▶ _Seçilen metin_
Örtü benim inancım, kime ne?
Kürtajı savunan kesimlerin, son günlerde yaşanan başörtülülere yönelik zorbalıklara sessiz kalmasına, mağdurlar tepki gösterdi.
STK temsilcileri ve başörtüsü mağdurları, “Allah’ın emrini uygulamak isteyenlere yasak koymak zorbalıktır. Başörtüsü benim inancımın gereği, kime ne” diye konuştular.
Günlerdir gündemi meşgul eden kürtaj meselesi, vücudunun değişik yerlerine ‘Benim bedenim benim kararım’ yazanlar, başörtüsü mağdurlarını çileden çıkardı. Akit’e konuşan sivil toplum örgütü temsilcileri “Başörtüsü inancımız gereği, bundan kime ne” dediler.
“ÇOK CİDDİ ÇELİŞKİLER VAR”
ÖZGÜR-DER eski Başkanı Hülya Şekerci, Müslümanlar için bedenin Allah’ın emaneti olduğunu belirterek, “Bizim bakış açımız, Müslümanlar için beden Allah’ın emanetidir insana. Fakat dini, hayatına hakim kılmayan insanlar için beden insanın kendisine ait bir şeydir. Tüm tasarruf hakkını kendilerinde görüyorlar. En temel çizgi böyle” dedi.

▶ _Ham materyal_
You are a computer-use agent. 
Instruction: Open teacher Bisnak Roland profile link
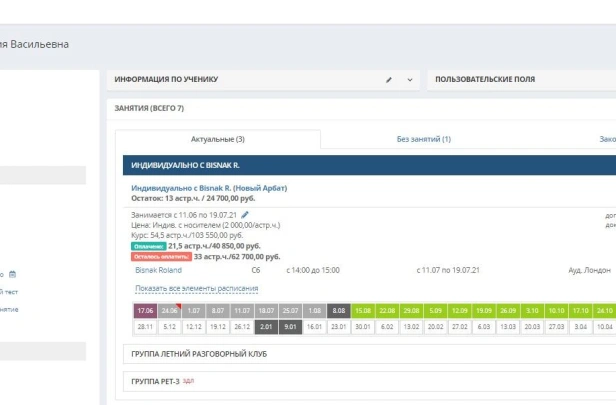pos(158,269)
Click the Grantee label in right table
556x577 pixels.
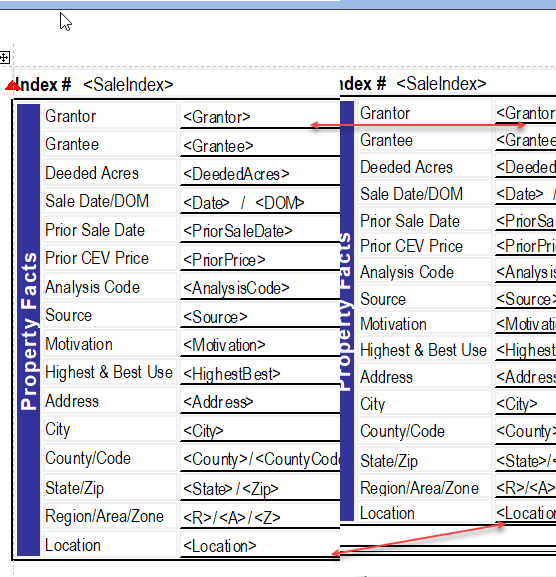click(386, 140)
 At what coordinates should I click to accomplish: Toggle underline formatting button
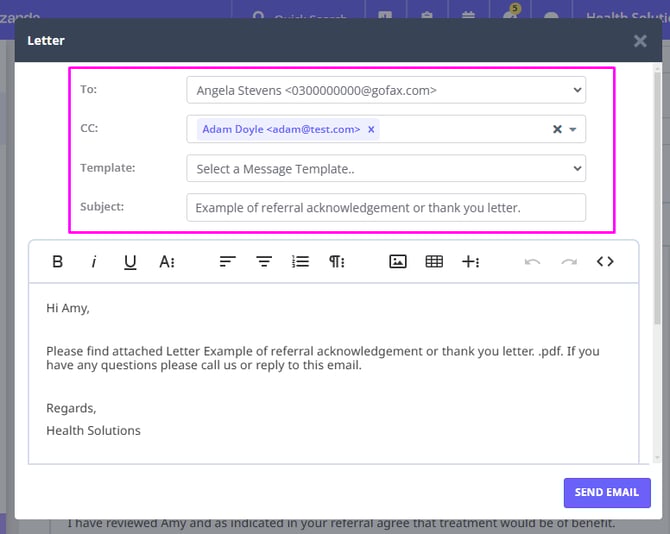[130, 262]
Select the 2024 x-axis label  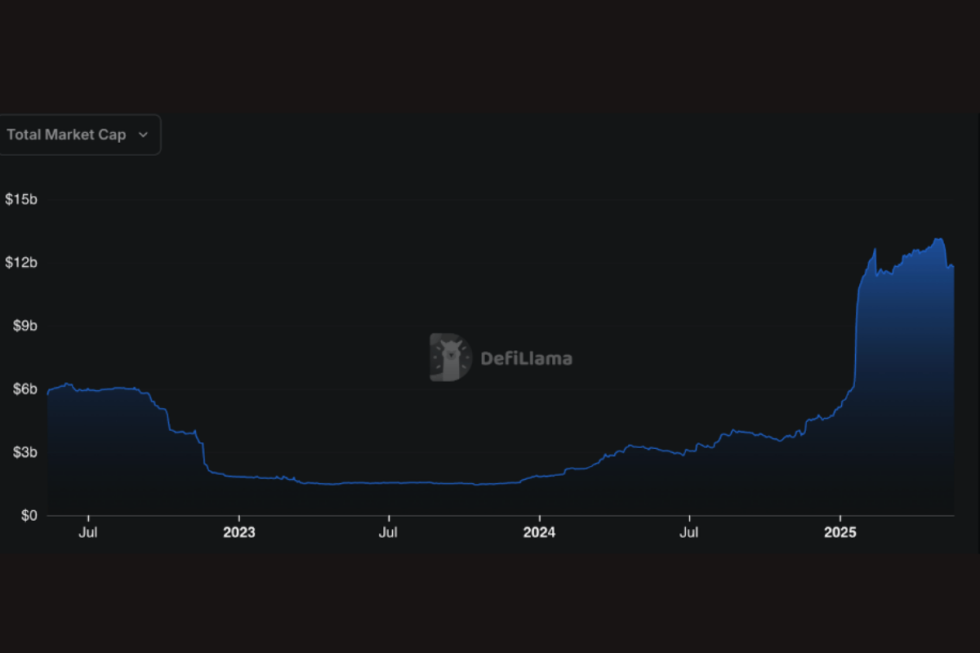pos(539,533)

▶ _Yapılacak iş_
Başörtüsü ve kürtaj tartışmasını konu alan haber metnini son cümlesinden sonra sürdürün.

▶ _Görevin cevabı_
“BİZ BEDENE BAKMAK ZORUNDAYIZ”
“Bizim için beden Allah’ın emaneti olduğu için biz buna iyi bakmak durumundayız” diyen Şekerci, “Bedenle ilgili bütün kararı biz veremeyiz. Bunun asıl sahibi vardır ve o da Allah’tır. Beden hakkında ancak O söz söyleme hakkına sahiptir. Biz de bunu yapmak durumundayız. Onun emirlerine uymak durumundayız” diye konuştu.
“ONLAR DA İDEOLOJİDEN BAĞIMSIZ DEĞİL”
Benim bedenim benim kararım diyen insanların bir ideolojiden, bir bakış açısından bağımsız olmadığını ifade eden Şekerci, şunları kaydetti: “Kendi bedenleriyle ilgili karar verebiliyorlar. Onlar, kendilerini batılı, Kemalist, çağdaş olarak tanımlıyorlar. Bu saydığımız değerleri, sonuçta kendi bedenlerinde, kendi düşüncelerinde ve kıyafetlerinde uyguluyorlar. Dolayısıyla onlar da bir inanca sahipler, onlar da değer yargılara sahipler ve bu şekilde uyguluyorlar.”
“ONLARIN YAPTIĞI ZORBALIK”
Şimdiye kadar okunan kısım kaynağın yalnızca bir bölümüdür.